Item-finding records
◆ ◆ ◆
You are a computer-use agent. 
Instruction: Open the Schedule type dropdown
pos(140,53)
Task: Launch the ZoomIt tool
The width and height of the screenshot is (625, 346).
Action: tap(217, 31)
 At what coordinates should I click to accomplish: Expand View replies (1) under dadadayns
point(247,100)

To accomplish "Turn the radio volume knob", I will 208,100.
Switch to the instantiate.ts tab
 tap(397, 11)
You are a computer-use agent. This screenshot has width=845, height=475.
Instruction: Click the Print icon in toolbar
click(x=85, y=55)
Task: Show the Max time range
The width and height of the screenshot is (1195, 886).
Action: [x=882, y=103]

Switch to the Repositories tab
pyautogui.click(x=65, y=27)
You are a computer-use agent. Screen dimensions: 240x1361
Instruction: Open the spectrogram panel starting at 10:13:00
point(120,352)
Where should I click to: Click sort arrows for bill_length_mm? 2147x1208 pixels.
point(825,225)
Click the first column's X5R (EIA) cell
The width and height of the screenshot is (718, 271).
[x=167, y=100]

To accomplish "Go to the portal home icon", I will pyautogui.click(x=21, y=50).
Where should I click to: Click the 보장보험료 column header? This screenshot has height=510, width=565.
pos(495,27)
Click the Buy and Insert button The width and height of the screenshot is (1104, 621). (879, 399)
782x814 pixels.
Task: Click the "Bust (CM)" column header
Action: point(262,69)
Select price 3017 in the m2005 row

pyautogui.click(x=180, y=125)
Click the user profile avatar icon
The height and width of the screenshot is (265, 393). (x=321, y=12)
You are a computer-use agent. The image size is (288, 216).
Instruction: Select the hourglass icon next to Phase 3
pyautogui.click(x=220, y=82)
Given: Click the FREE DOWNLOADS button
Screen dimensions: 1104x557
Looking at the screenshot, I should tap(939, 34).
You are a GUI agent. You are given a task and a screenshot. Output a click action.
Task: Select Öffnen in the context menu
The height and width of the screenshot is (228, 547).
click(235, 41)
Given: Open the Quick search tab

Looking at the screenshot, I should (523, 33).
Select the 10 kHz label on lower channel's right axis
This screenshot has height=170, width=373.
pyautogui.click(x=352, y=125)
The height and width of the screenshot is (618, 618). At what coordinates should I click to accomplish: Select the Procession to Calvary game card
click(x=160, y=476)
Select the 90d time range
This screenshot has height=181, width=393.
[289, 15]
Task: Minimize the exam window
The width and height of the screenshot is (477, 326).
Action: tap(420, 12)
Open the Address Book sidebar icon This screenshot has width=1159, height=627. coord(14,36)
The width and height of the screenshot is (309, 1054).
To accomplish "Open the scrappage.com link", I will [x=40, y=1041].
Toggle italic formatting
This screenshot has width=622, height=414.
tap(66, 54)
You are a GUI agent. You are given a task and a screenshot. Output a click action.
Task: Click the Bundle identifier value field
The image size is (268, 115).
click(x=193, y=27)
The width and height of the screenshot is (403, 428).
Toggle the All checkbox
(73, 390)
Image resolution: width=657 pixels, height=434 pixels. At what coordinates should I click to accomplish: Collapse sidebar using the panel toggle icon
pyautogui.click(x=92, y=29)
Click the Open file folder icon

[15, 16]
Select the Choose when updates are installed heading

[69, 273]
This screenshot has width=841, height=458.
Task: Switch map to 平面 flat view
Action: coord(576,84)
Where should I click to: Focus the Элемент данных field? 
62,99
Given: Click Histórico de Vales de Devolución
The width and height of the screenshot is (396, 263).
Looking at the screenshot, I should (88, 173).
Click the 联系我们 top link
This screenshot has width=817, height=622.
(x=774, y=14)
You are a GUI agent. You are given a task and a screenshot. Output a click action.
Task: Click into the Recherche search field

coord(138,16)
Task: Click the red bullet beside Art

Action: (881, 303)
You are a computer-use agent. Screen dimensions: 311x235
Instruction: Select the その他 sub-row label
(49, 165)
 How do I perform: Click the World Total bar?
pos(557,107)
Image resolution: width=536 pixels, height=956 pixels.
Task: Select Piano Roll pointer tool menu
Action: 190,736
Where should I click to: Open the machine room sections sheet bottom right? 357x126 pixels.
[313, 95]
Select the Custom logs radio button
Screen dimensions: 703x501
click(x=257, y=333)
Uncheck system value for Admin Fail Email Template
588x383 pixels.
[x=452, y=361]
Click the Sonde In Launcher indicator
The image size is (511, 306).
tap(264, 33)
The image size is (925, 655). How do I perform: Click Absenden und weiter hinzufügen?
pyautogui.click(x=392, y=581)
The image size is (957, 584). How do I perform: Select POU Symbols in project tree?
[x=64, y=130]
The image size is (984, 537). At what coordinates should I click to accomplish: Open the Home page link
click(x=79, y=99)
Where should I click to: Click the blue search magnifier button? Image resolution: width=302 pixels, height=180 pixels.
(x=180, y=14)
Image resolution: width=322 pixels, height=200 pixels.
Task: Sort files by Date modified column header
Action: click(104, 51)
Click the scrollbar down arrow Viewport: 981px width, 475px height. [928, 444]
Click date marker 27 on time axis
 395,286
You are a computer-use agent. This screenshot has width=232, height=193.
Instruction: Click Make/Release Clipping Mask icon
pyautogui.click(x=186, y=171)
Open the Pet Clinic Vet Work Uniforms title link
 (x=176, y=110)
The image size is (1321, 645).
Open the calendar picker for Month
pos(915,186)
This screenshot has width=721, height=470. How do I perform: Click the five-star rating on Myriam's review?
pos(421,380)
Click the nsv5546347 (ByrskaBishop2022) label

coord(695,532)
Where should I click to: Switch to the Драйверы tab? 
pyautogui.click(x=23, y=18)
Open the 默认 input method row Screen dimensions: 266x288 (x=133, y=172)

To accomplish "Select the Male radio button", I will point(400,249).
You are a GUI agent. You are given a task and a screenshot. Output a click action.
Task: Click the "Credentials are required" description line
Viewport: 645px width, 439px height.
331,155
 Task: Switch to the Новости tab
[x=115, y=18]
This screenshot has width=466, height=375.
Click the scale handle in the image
◆ ◆ ◆
* What you should do
Repeat all of the data above word for word, keeping every line as it stands.

* Final result
You are a computer-use agent. 
Instruction: Open the Schedule type dropdown
pos(140,53)
Task: Launch the ZoomIt tool
The width and height of the screenshot is (625, 346).
Action: tap(217, 31)
 At what coordinates should I click to accomplish: Expand View replies (1) under dadadayns
point(247,100)

To accomplish "Turn the radio volume knob", I will 208,100.
Switch to the instantiate.ts tab
 tap(397, 11)
You are a computer-use agent. This screenshot has width=845, height=475.
Instruction: Click the Print icon in toolbar
click(x=85, y=55)
Task: Show the Max time range
The width and height of the screenshot is (1195, 886).
Action: [x=882, y=103]

Switch to the Repositories tab
pyautogui.click(x=65, y=27)
You are a computer-use agent. Screen dimensions: 240x1361
Instruction: Open the spectrogram panel starting at 10:13:00
point(120,352)
Where should I click to: Click sort arrows for bill_length_mm? 2147x1208 pixels.
point(825,225)
Click the first column's X5R (EIA) cell
The width and height of the screenshot is (718, 271).
[x=167, y=100]

To accomplish "Go to the portal home icon", I will pyautogui.click(x=21, y=50).
Where should I click to: Click the 보장보험료 column header? This screenshot has height=510, width=565.
pos(495,27)
Click the Buy and Insert button The width and height of the screenshot is (1104, 621). (879, 399)
782x814 pixels.
Task: Click the "Bust (CM)" column header
Action: point(262,69)
Select price 3017 in the m2005 row

pyautogui.click(x=180, y=125)
Click the user profile avatar icon
The height and width of the screenshot is (265, 393). (x=321, y=12)
You are a computer-use agent. The image size is (288, 216).
Instruction: Select the hourglass icon next to Phase 3
pyautogui.click(x=220, y=82)
Given: Click the FREE DOWNLOADS button
Screen dimensions: 1104x557
Looking at the screenshot, I should tap(939, 34).
You are a GUI agent. You are given a task and a screenshot. Output a click action.
Task: Select Öffnen in the context menu
The height and width of the screenshot is (228, 547).
click(235, 41)
Given: Open the Quick search tab

Looking at the screenshot, I should (523, 33).
Select the 10 kHz label on lower channel's right axis
This screenshot has height=170, width=373.
pyautogui.click(x=352, y=125)
The height and width of the screenshot is (618, 618). At what coordinates should I click to accomplish: Select the Procession to Calvary game card
click(x=160, y=476)
Select the 90d time range
This screenshot has height=181, width=393.
[289, 15]
Task: Minimize the exam window
The width and height of the screenshot is (477, 326).
Action: tap(420, 12)
Open the Address Book sidebar icon This screenshot has width=1159, height=627. coord(14,36)
The width and height of the screenshot is (309, 1054).
To accomplish "Open the scrappage.com link", I will [x=40, y=1041].
Toggle italic formatting
This screenshot has width=622, height=414.
tap(66, 54)
You are a GUI agent. You are given a task and a screenshot. Output a click action.
Task: Click the Bundle identifier value field
The image size is (268, 115).
click(x=193, y=27)
The width and height of the screenshot is (403, 428).
Toggle the All checkbox
(73, 390)
Image resolution: width=657 pixels, height=434 pixels. At what coordinates should I click to accomplish: Collapse sidebar using the panel toggle icon
pyautogui.click(x=92, y=29)
Click the Open file folder icon

[15, 16]
Select the Choose when updates are installed heading

[69, 273]
This screenshot has width=841, height=458.
Task: Switch map to 平面 flat view
Action: coord(576,84)
Where should I click to: Focus the Элемент данных field? 
62,99
Given: Click Histórico de Vales de Devolución
The width and height of the screenshot is (396, 263).
Looking at the screenshot, I should (88, 173).
Click the 联系我们 top link
This screenshot has width=817, height=622.
(x=774, y=14)
You are a GUI agent. You are given a task and a screenshot. Output a click action.
Task: Click into the Recherche search field

coord(138,16)
Task: Click the red bullet beside Art

Action: (881, 303)
You are a computer-use agent. Screen dimensions: 311x235
Instruction: Select the その他 sub-row label
(49, 165)
 How do I perform: Click the World Total bar?
pos(557,107)
Image resolution: width=536 pixels, height=956 pixels.
Task: Select Piano Roll pointer tool menu
Action: 190,736
Where should I click to: Open the machine room sections sheet bottom right? 357x126 pixels.
[313, 95]
Select the Custom logs radio button
Screen dimensions: 703x501
click(x=257, y=333)
Uncheck system value for Admin Fail Email Template
588x383 pixels.
[x=452, y=361]
Click the Sonde In Launcher indicator
The image size is (511, 306).
tap(264, 33)
The image size is (925, 655). How do I perform: Click Absenden und weiter hinzufügen?
pyautogui.click(x=392, y=581)
The image size is (957, 584). How do I perform: Select POU Symbols in project tree?
[x=64, y=130]
The image size is (984, 537). At what coordinates should I click to accomplish: Open the Home page link
click(x=79, y=99)
Where should I click to: Click the blue search magnifier button? Image resolution: width=302 pixels, height=180 pixels.
(x=180, y=14)
Image resolution: width=322 pixels, height=200 pixels.
Task: Sort files by Date modified column header
Action: click(104, 51)
Click the scrollbar down arrow Viewport: 981px width, 475px height. [928, 444]
Click date marker 27 on time axis
 395,286
You are a computer-use agent. This screenshot has width=232, height=193.
Instruction: Click Make/Release Clipping Mask icon
pyautogui.click(x=186, y=171)
Open the Pet Clinic Vet Work Uniforms title link
 (x=176, y=110)
The image size is (1321, 645).
Open the calendar picker for Month
pos(915,186)
This screenshot has width=721, height=470. How do I perform: Click the five-star rating on Myriam's review?
pos(421,380)
Click the nsv5546347 (ByrskaBishop2022) label

coord(695,532)
Where should I click to: Switch to the Драйверы tab? 
pyautogui.click(x=23, y=18)
Open the 默认 input method row Screen dimensions: 266x288 (x=133, y=172)

To accomplish "Select the Male radio button", I will point(400,249).
You are a GUI agent. You are given a task and a screenshot. Output a click action.
Task: Click the "Credentials are required" description line
Viewport: 645px width, 439px height.
331,155
 Task: Switch to the Новости tab
[x=115, y=18]
This screenshot has width=466, height=375.
Click the scale handle in the image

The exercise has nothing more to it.